Identify each line in the records below that contains the word "dimensions", and copy those lines. Matching is case-sensitive.

Extracted records

▽

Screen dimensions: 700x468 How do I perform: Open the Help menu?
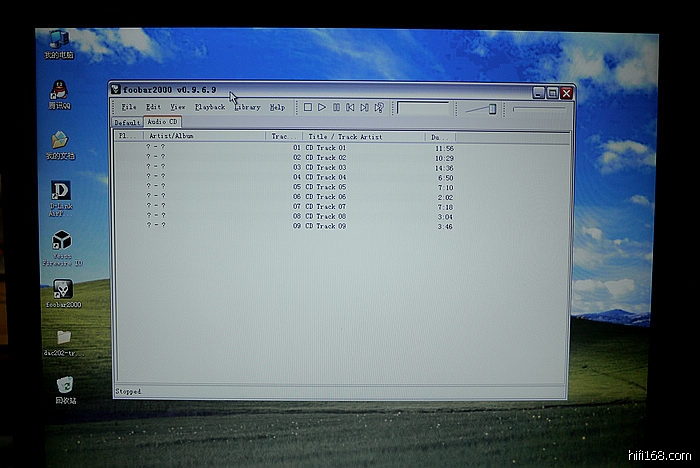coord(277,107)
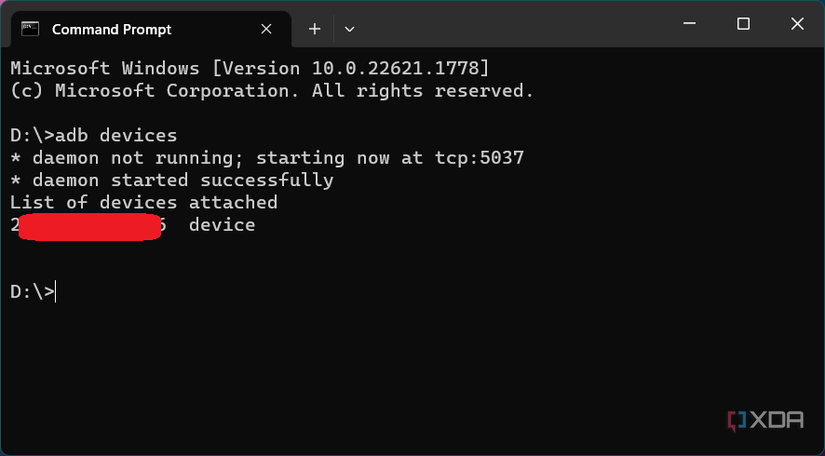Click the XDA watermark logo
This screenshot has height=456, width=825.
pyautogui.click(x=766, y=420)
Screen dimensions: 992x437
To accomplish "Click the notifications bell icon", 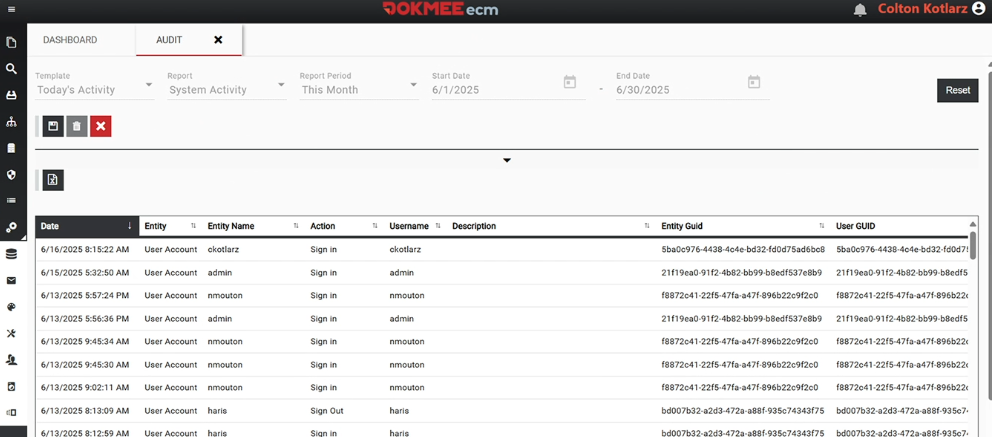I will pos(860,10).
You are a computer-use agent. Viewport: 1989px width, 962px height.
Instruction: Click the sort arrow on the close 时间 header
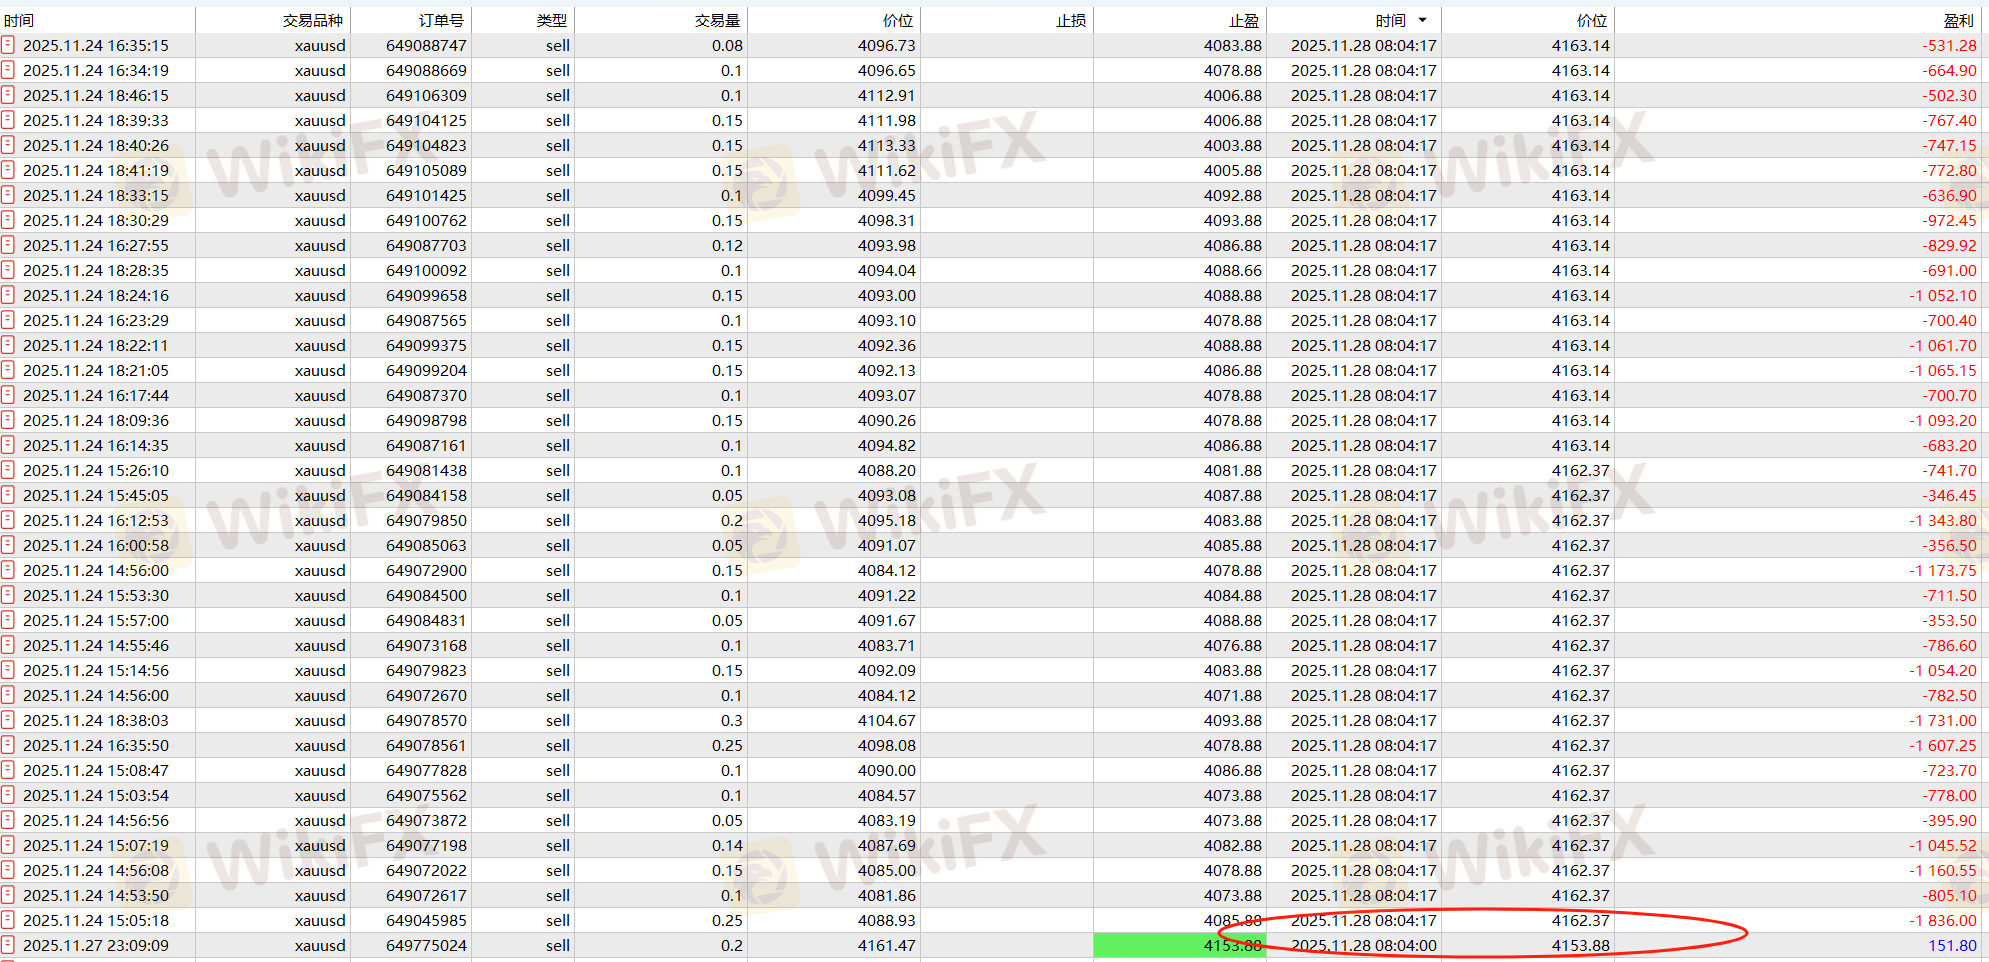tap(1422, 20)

△

#### [Answer to this task]
Screen dimensions: 700x468 How do I perform: Open the Help menu?
Screen dimensions: 992x437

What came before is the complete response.